Part of the trouble with alternative energy sources is that ICE engines, and their liquid hydrocarbon fuels, are really very good at both energy density and power output. Trying to power a ship like that on just solar panels would be completely impractical, even if the entire ship had a solid roof of solar panels above it. It just wouldn’t have enough power. For energy storage, batteries won’t help much. Between their weight and their lower energy density compared to liquid fuels, it just wouldn’t be possible to power the whole ship with Lithium ion Batteries. And that’s even before concerns about seawater, corrosion, or thermal runaway are taken into account. Wind would not mean powering generators, so much as it would just be a return to effectively sailing ships, even if it’s done with a more efficient airfoil type sail.

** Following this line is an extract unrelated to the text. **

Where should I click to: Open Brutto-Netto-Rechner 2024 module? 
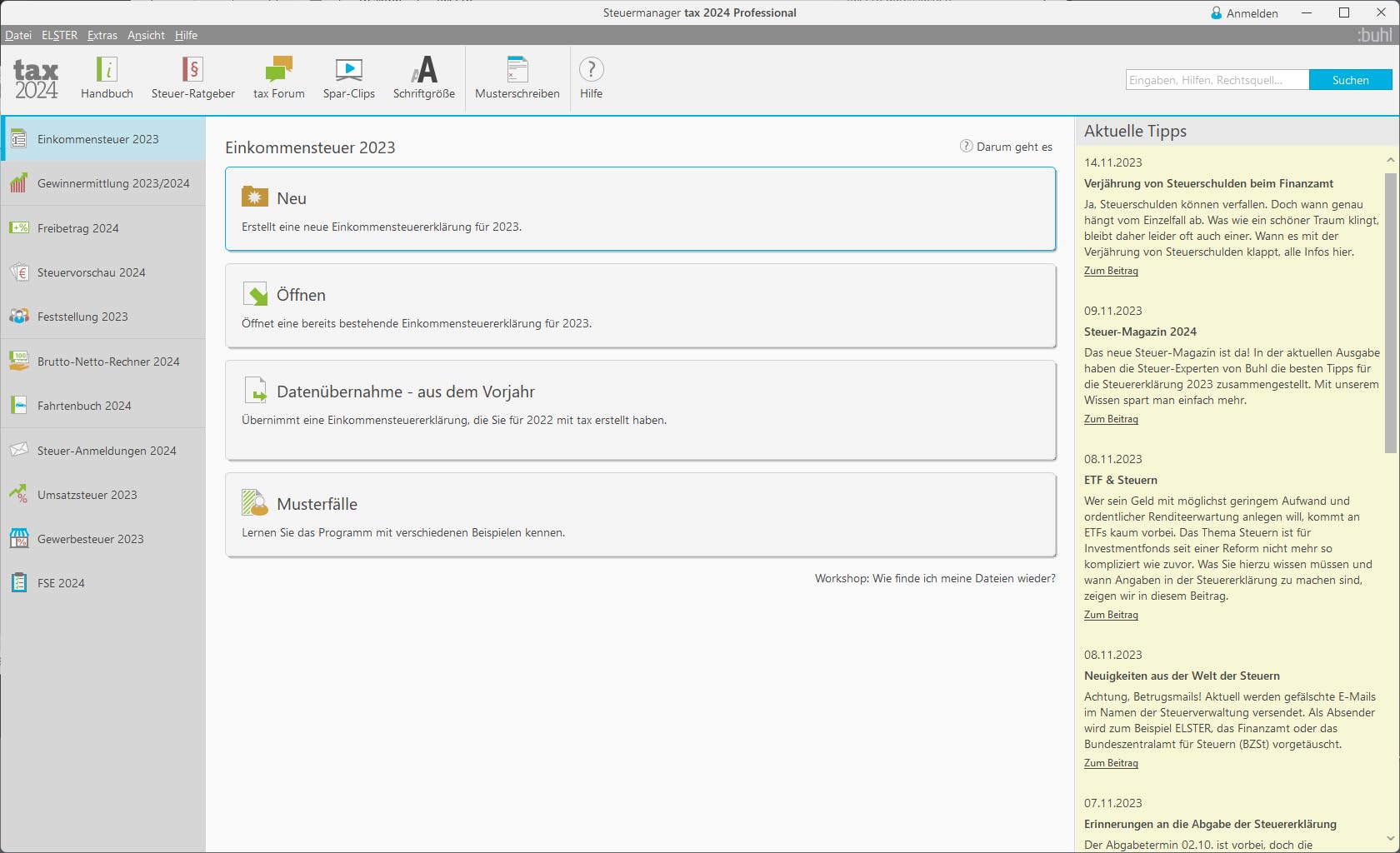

The long and short of it is, we’re really a very long way from replacing the power source of things like cargo ships and aircraft. This is where things like alternative liquid fuels can be valuable. There have already been successful experiments in capturing atmospheric carbon and using sunlight (not solar electricity, heat from concentrated sunlight) to drive a reaction that transforms that captured carbon into a diesel-compatible fuel. It will always involve a net loss, as far as an energy source, but the resulting fuel can still work in systems that traditional renewables can’t replace, while being as close to carbon neutral as possible.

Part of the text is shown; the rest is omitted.